[Stored data entries]
# # #

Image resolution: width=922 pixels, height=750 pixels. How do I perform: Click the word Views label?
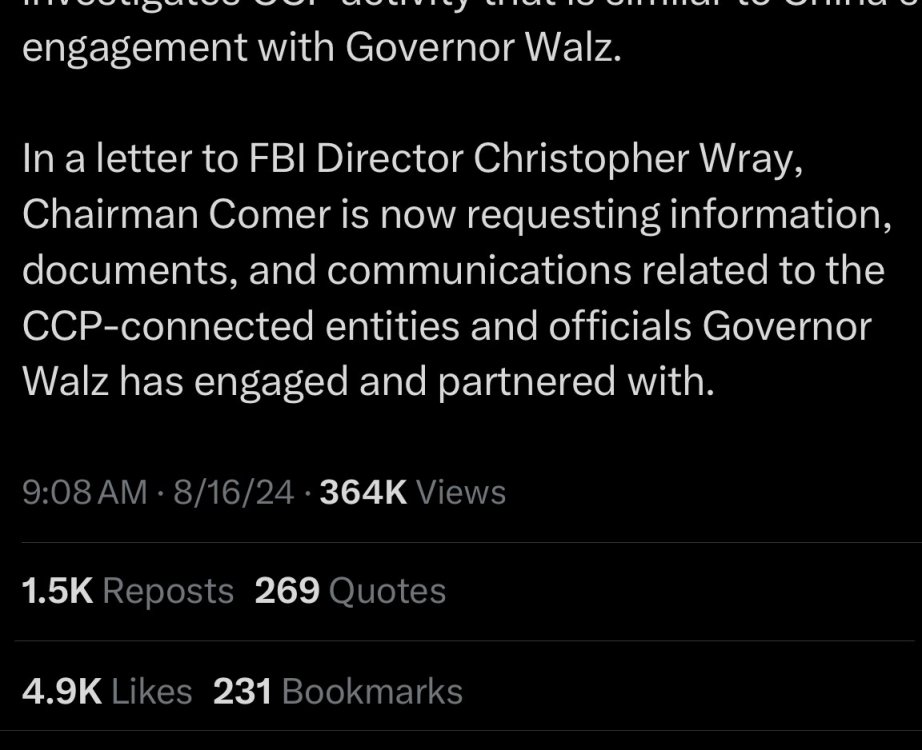coord(461,492)
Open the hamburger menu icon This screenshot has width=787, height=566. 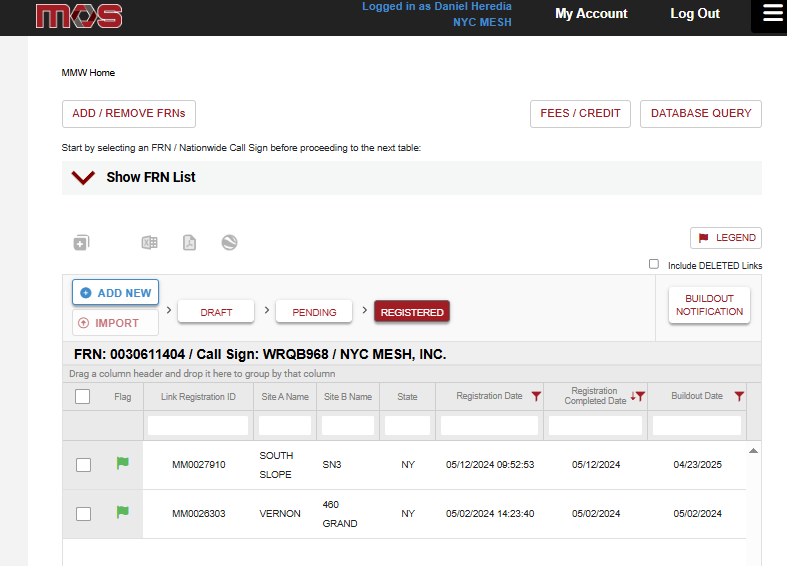point(772,14)
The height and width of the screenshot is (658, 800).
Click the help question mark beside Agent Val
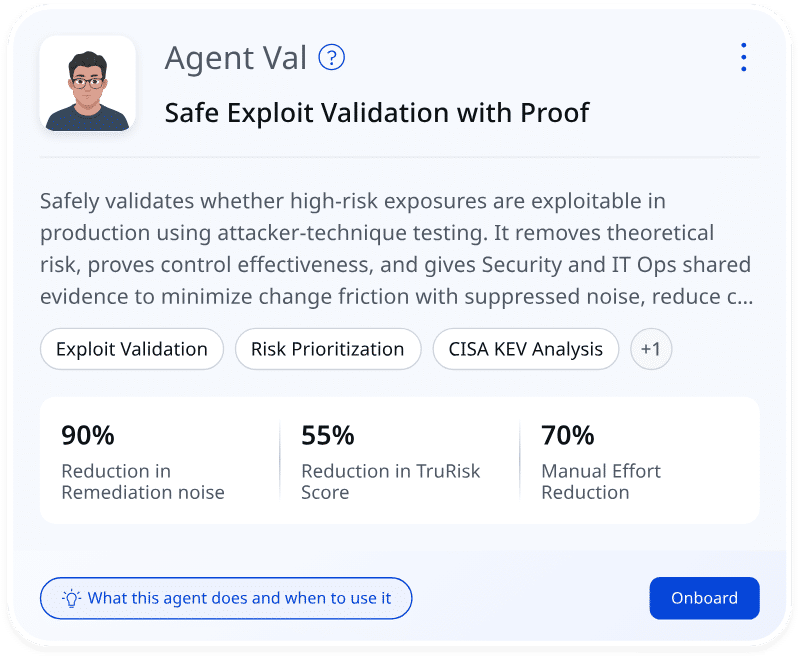click(x=331, y=58)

# # #

Your assignment – The copy must start at the line containing "The height and" and end at the last line of the records, matching each line exactly and holding no pictures.

Solution below –
The height and width of the screenshot is (658, 800).
Click the help question mark beside Agent Val
click(x=331, y=58)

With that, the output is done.